**TEXT PASSAGE**.
◇ ◇ ◇ ◇

Labour / Le Travail
Issue 93 (2024)
Reviews / Comptes rendus
Luke Taylor, Constructing the Family: Marriage and Work in Nineteenth-Century English Law (Toronto: University of Toronto Press, 2022)
The historiography on the family has made great strides since the 1960s when the idea of the family economy as a fundamental element of working-class life began to be taken seriously. Advances in the histories of women, gender, and children, increasingly based on a Marxist-feminist understanding of social reproduction, opened the way to new theoretical frameworks. Social construction approaches, initially thought to clash with and undermine materialist approaches, were eventually found to support them instead.
Legal historian Luke Taylor proposes to approach these interrelated subjects by focusing on “the ideational and ideological” structures of the law and legal thought to demonstrate how particular “intellectual and institutional moves and processes” were elemental in devising “the disaggregation of the legal household and the emergence of Family Law; and, in so doing, reveal[ed] the constructed, contingent nature of the legal family and its specialized domain of Family Law.” (17) The law was an active, involved agent in dividing family and work into “separate spheres” to suit both patriarchy and production. He stresses “the mutability of ideas and rules” on which this historical outcome depended, and, consequently, the understanding that “the family” is not a fixed entity but can be challenged and changed to better suit those who live, as their class, gender, race, and age have always required them to do, far below the power structures of law, government, and capitalist wealth.

◇ ◇ ◇ ◇

**ENTRIES PROVIDED**.

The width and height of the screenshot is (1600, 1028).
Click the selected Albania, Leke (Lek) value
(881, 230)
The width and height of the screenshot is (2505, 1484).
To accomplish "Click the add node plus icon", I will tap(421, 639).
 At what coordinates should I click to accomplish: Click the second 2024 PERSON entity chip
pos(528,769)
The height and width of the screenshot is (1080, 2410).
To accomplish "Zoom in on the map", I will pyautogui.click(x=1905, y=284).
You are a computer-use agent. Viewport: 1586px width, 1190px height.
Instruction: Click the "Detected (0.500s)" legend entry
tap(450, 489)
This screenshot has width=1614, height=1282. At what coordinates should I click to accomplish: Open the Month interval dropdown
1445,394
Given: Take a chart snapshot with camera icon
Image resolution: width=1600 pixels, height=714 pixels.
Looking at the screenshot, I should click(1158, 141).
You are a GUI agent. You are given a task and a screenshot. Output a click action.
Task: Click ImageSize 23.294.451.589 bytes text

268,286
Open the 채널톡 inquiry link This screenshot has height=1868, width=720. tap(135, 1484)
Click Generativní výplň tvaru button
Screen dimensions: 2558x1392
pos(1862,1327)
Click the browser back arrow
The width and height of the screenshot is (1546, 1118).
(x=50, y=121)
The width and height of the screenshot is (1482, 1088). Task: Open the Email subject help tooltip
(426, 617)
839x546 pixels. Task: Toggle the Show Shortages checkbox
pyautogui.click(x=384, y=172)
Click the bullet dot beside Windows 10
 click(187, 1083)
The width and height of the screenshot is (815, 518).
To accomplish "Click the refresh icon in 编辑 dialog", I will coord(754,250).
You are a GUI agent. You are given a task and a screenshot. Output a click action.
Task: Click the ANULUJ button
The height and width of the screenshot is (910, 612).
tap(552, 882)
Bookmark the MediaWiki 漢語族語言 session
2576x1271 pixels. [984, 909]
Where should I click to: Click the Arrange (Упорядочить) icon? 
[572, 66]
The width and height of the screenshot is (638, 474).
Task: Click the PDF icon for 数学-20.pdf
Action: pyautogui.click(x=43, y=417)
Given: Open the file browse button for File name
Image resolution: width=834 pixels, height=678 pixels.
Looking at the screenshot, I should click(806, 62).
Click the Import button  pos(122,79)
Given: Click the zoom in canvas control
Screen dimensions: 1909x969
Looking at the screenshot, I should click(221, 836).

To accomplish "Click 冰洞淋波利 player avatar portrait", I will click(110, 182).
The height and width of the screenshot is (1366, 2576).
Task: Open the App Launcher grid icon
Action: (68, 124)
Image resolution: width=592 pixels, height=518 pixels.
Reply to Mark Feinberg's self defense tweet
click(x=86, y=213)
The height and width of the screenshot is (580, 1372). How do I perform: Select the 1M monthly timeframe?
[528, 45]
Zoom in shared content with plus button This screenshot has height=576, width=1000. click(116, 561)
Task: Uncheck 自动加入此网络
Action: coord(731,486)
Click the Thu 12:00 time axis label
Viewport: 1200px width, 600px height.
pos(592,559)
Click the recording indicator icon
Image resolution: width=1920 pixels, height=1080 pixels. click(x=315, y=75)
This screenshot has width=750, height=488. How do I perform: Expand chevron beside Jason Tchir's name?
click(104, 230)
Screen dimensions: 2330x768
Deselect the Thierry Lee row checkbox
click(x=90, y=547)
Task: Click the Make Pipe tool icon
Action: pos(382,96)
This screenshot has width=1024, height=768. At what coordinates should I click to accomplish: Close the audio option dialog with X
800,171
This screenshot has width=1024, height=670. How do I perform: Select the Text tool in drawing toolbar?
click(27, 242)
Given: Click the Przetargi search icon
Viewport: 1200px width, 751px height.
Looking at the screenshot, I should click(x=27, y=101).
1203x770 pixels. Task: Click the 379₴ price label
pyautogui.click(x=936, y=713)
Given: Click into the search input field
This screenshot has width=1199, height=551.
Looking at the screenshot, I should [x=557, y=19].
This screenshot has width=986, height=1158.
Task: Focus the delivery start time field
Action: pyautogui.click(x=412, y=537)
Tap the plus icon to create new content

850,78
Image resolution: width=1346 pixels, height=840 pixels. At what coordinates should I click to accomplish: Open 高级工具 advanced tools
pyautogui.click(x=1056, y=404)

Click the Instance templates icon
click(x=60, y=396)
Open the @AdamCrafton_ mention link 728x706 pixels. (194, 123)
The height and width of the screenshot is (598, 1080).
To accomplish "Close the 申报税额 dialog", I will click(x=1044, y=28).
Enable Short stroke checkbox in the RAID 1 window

◇ ◇ ◇ ◇

**EXERCISE INSTRUCTIONS**.
**a.** Rewrite the review from "Labour / Le" to "support them instead.", substituting "socialist-feminist" for "Marxist-feminist".
**b.** Continue the review of Constructing the Family from the point where it stops.

**OUTPUTS IN ORDER**.
**a.**
Labour / Le Travail
Issue 93 (2024)
Reviews / Comptes rendus
Luke Taylor, Constructing the Family: Marriage and Work in Nineteenth-Century English Law (Toronto: University of Toronto Press, 2022)
The historiography on the family has made great strides since the 1960s when the idea of the family economy as a fundamental element of working-class life began to be taken seriously. Advances in the histories of women, gender, and children, increasingly based on a socialist-feminist understanding of social reproduction, opened the way to new theoretical frameworks. Social construction approaches, initially thought to clash with and undermine materialist approaches, were eventually found to support them instead.

**b.**
Taylor’s work is effectively both an examination of much of the international historical literature in these subject areas and of the legal documents, publications, and case studies that constitute an impressive body of evidence. He capably synthesizes these materials while bringing forward some incisive new conceptualizations. Many of the legal sources, covering the “long 19th century” (beginning with 18th century industrial advances), have never been examined, at least not in such depth and detail. That he has immersed himself in critical reading of both the historical texts and the contemporary published literature is evident in how he uses them to consider the changing family in relation to industrialization, class formation, the making of a working class according to lines of gender, age and status, and new expectations of the state.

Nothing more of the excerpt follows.